Not too old for this shit? Read the Saw retrospective.

Jingle Bells, Batman Smells (like shitty kids' cologne)


What do you wager The Goddamn Batman smells like? My first guess would have been sweat, energy drinks and shark-repellent Bat spray. Turns out I'm wrong, if his Dark Knight eau de toilette (probably French for toilet water) is anything to go by. It's little wonder that Rachel Dawes wanted fuck all to do with him in The Dark Knight, since his choice of personal fragrance leaves much to be desired. If this is the sort of shit that Wayne Enterprises is putting out now, well I'm not surprised Dark Knight's biggest competitors are Eau De Fear Gas and Eau De Smilex. I found Dark Knight in this shop, packaged inbetween some Incredible Hulk bath towels and a Scooby Doo cologne:

Literally anything for 99p. This is truly the golden age of consumerism

The 99p Store(s). For ninety nine pennies you can own a squirty toilette spray with a comic book/cartoon character on it. Also of interest - 18 condoms, Indiana Jones colouring books, rusks, a cup of pick n' mix, cup a' soup, microwaveable burgers, crappy STD DVDs, even crappier softcore porn, shaving razors, tennis rackets for your Nintendo Wii, energy drinks, batteries, chewing gum, chapsticks and even tampons. With as little as £10, a man can feel like a billionaire in the 99p Store(s). Anyway, as both a massive nerd and a fan of smelling nice, you can imagine my delight at finding Dark Knight. I think this exact panel from The Widening Gyre went through my mind:

Yes, you too can stink like shitty Kevin Smith dialogue.

She is really saying that Batman gave her eleven orgasms. And yes, my mind assumed that wearing Dark Knight would give me the ability to satisfy women too. It doesn't exactly say that, but he bumf on the packaging reads that Dark Knight smells "like fruit" and contains cinnamon and water. Can't say I'd pictured Batman smelling at all fruity or of cinnamon and water, but hey, maybe that's why all the ladies like him. I was also a little disappointed by the lack of a real glass bottle inside. There's just a little plastic squirty bottle with a picture of Batman on it. Still, ever the optimist, I gave it a go.

Also vomit inducing: my face. Sorry about that

At first, Dark Knight is pleasantly sweet and fruity. Not at all bad. A bit like water and cinnamon. And then it kicks in and it is all bad and it doesn't let up. Dark Knight smells like sweet piss. Dark Knight made me smell like a paedophile. It made my shirt smell so bad that I had to walk around for 3 hours in -2 temperature wearing a t-shirt. Dark Knight smells - well, like you'd imagine how Chris O' Donnell's Robin might have smelled, or, at a push, like Adam West's boudoir. Dark Knight is Joel Schumacher's favourite cologne. Grant Morrisson was probably definitely high on the fumes of Dark Knight when he wrote Batman RIP and that time travel thing that I don't understand. It makes even less sense that they put the Christian Bale iteration of Batman on the bottle. If Christian Bale smelled like that shit, nobody would take him seriously, sound man or otherwise. Dark Knight is literally the second-worst thing I have ever stunk of. Just behind that one time in a nightclub when I vomited all over myself. It's not even suitable for children. If my child wore Dark Knight, I'd lock him in a fucking shed. Because I'm not done thinking up punchlines yet: Dark Knight makes comic book fanboys smell worse than they already do.

The true origin of The Joker: dropped into a vat of that shit.

If you really hate yourself, the Ozone layer and those around you that much, you can find Dark Knight in a 99p Store near you. Or on ebay. Or a post-Christmas dustbin.

Someone, I think, is telling porkies. No prize for spotting the lie in the below headline:

Actually, yes, there is a prize: a bottle of Dark Knight Eau De Toilette. Because I certainly don't want mine. Anyway, in summary, Dark Knight stinks. It stinks not just literally, but also figuratively and meta-figuratively (no, I'm not sure if that's a thing either). Good luck with giving anyone eleven orgasms whilst wearing that arsewash. I can't even get my cat to come near me, let alone a bloody Catwoman.

— Extracted material —
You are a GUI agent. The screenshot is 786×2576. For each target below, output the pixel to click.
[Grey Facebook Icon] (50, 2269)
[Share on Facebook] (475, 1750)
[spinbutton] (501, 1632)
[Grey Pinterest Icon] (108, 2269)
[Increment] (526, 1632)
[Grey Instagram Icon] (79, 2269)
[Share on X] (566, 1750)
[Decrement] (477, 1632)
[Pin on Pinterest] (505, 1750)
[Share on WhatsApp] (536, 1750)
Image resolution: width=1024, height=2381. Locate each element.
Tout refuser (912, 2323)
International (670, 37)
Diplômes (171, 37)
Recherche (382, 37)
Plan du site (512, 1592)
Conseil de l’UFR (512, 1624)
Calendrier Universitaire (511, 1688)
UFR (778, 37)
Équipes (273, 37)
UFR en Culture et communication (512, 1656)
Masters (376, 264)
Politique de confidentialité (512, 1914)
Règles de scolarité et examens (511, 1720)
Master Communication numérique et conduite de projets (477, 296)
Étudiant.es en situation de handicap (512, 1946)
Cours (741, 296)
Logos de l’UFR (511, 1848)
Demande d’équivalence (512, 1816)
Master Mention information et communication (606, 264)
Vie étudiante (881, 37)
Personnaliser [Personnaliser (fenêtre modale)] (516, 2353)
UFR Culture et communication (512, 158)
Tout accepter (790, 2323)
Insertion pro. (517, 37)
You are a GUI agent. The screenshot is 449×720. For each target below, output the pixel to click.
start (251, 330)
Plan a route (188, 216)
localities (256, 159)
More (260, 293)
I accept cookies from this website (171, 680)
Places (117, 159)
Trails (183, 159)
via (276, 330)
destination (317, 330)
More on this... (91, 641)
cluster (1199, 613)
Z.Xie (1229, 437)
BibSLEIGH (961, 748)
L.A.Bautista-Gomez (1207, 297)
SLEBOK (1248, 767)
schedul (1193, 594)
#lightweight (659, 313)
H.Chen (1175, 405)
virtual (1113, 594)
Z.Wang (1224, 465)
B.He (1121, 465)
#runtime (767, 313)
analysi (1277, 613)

— Work request —
Answer these questions from the Dark Knight cologne review.
(a) Which two items was the Dark Knight cologne packaged between in the shop?
(b) According to the packaging, what does Dark Knight smell like, and what does it contain?
(c) For how long, and in what temperature, did the writer walk around in a t-shirt?

— Response to this exercise —
(a) It was between some Incredible Hulk bath towels and a Scooby Doo cologne.
(b) It smells "like fruit" and contains cinnamon and water.
(c) The writer walked around for 3 hours in -2 temperature.